Carrots and Glory

I toss a stack of weeds into the green waste bin and call out, “It’s time to plant seeds!”

Two sets of feet pound toward my husband and I as we get to work.

He pulls out the foot-long, gnarled remnants of last year’s carrot patch and I top off the soil in the planter. I mix the earth and form 3 furrows, drawing a line down each one for the boys to aim at as they scatter seeds. I have no idea if you should make furrows for carrot seeds (I’m just pretending to be a farmer, after all), but it looks neat!

The boys love all carrots, but multi-colored ones are their favorite. It’s a great adventure to pull carrots for dinner when you never know what color you’ll get! They love the dark purple, rosy red, and classic orange. White carrots have an almost spicy edge to their flavor, and thus remain the spoils of the adults. The yellow ones are tough and stringy, universally disliked.

But on planting day, all carrots are equal. The joy of getting their small hands dirty far outweighs any concern over how many white or yellow carrots will infiltrate dinner this summer. Lying quietly in their neat little furrows, the seeds give no clue as to their destiny. Today they are all bright pink!

I may have bought coated seeds on accident…


Our youngest runs out the next day looking for sprouts, but his brother knows better. He’s been around the gardening block a time or two. It will be months before they learn what kind of carrots they planted. During that time we will water the earth, squeal with excitement when the first sprouts come up, and do our best to decide when they are big enough to pull (not as easy as it sounds).

But the final result is not up to us. That’s part of the adventure!


In this season of fasting, we surrender something small to remind ourselves that we have, in reality, surrendered everything.

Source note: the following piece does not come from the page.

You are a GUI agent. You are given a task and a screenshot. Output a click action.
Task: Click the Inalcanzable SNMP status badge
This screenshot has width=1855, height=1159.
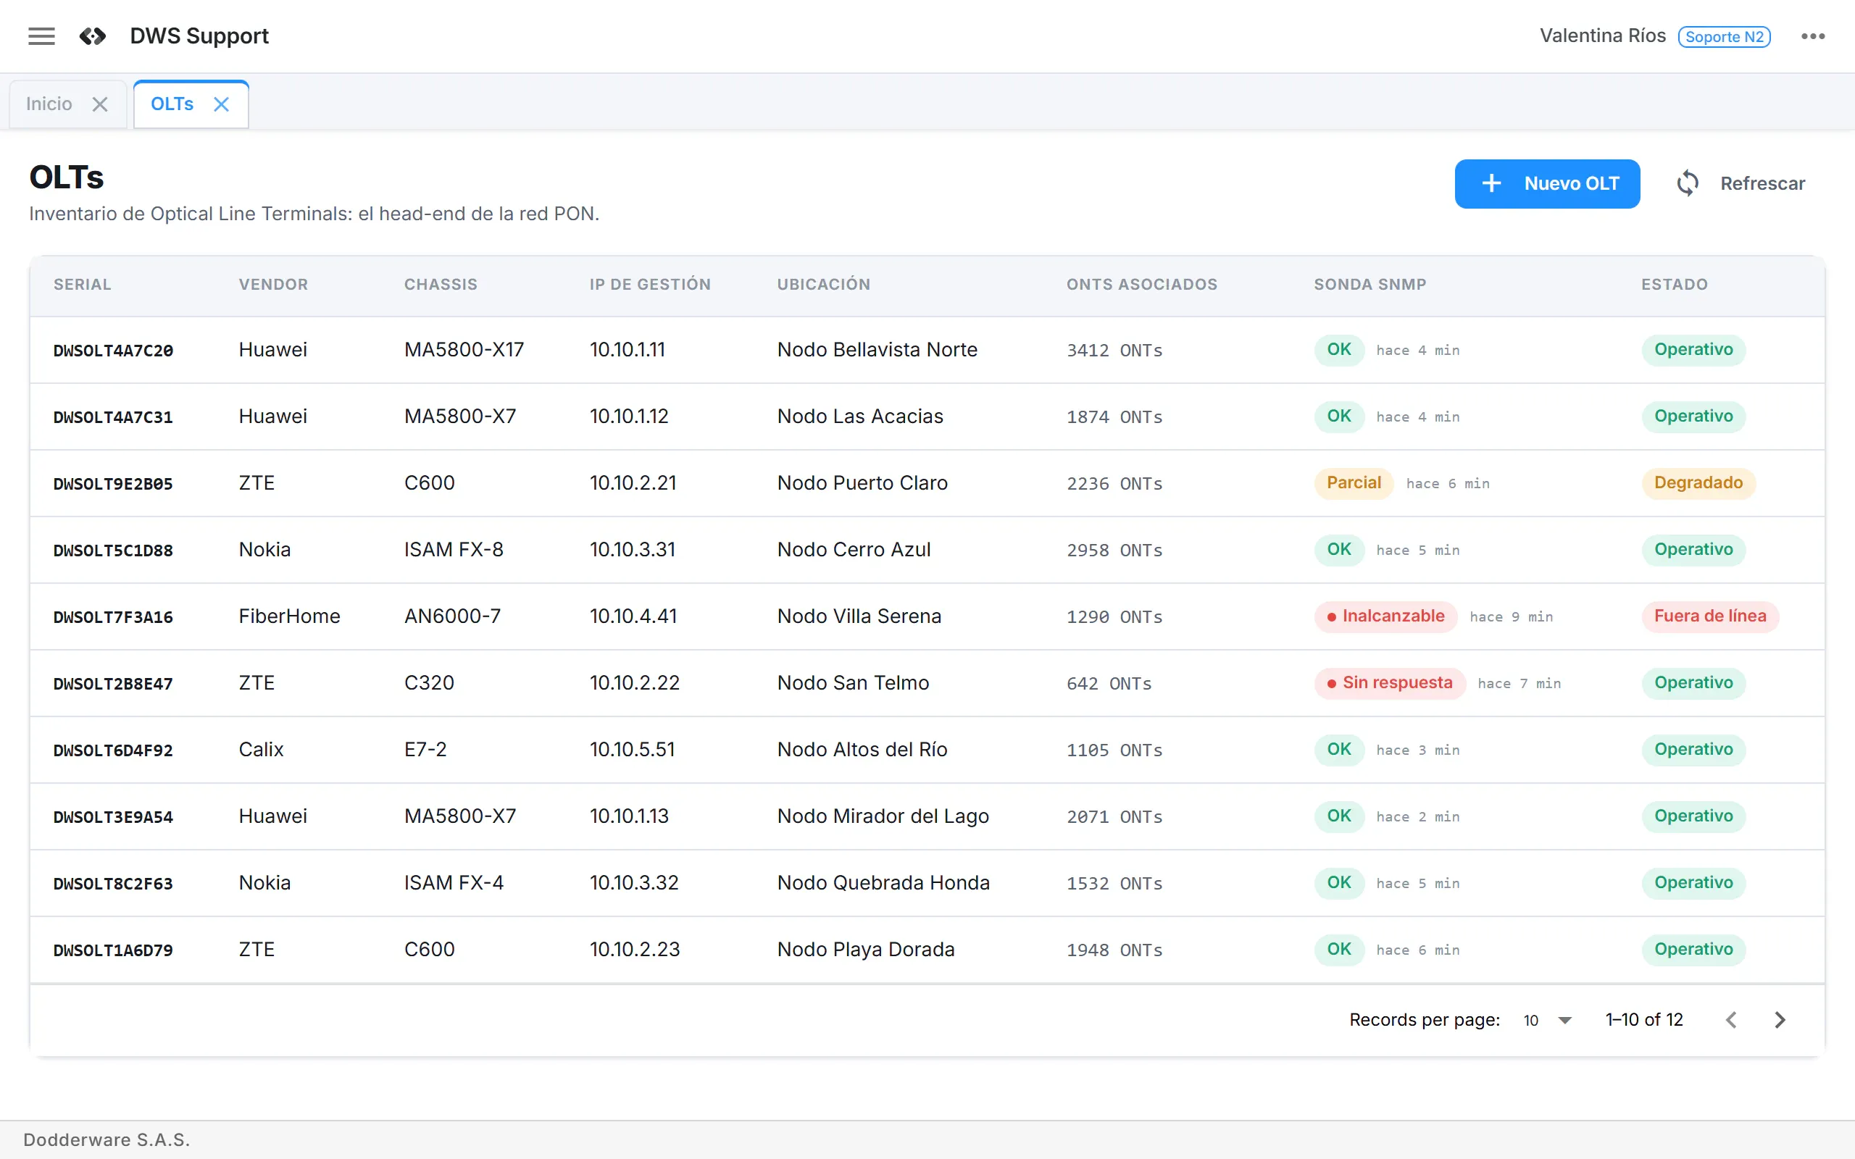click(1385, 616)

One of the hardest things to give up is our control over who we will become. We are born into contexts that try to define that for us, and much of our life is spent either going with that flow or pushing against it in order to define ourselves.

But on the day we surrender to Christ, we become someone new! We are no longer confined by the ‘inevitable’ paths, yet no longer in control of the divergent one either. Our new freedom is found in the paradoxical act of surrender.

How I wish I could control what kind of carrot I will become! I have so many ideas of what would benefit the world, my family, myself. But all of this is now held out to Jesus, hands open, to see what He will do with it. Likewise, all the faults and wounds I have grown accustomed to are held out hopefully, to see what Jesus can make of them.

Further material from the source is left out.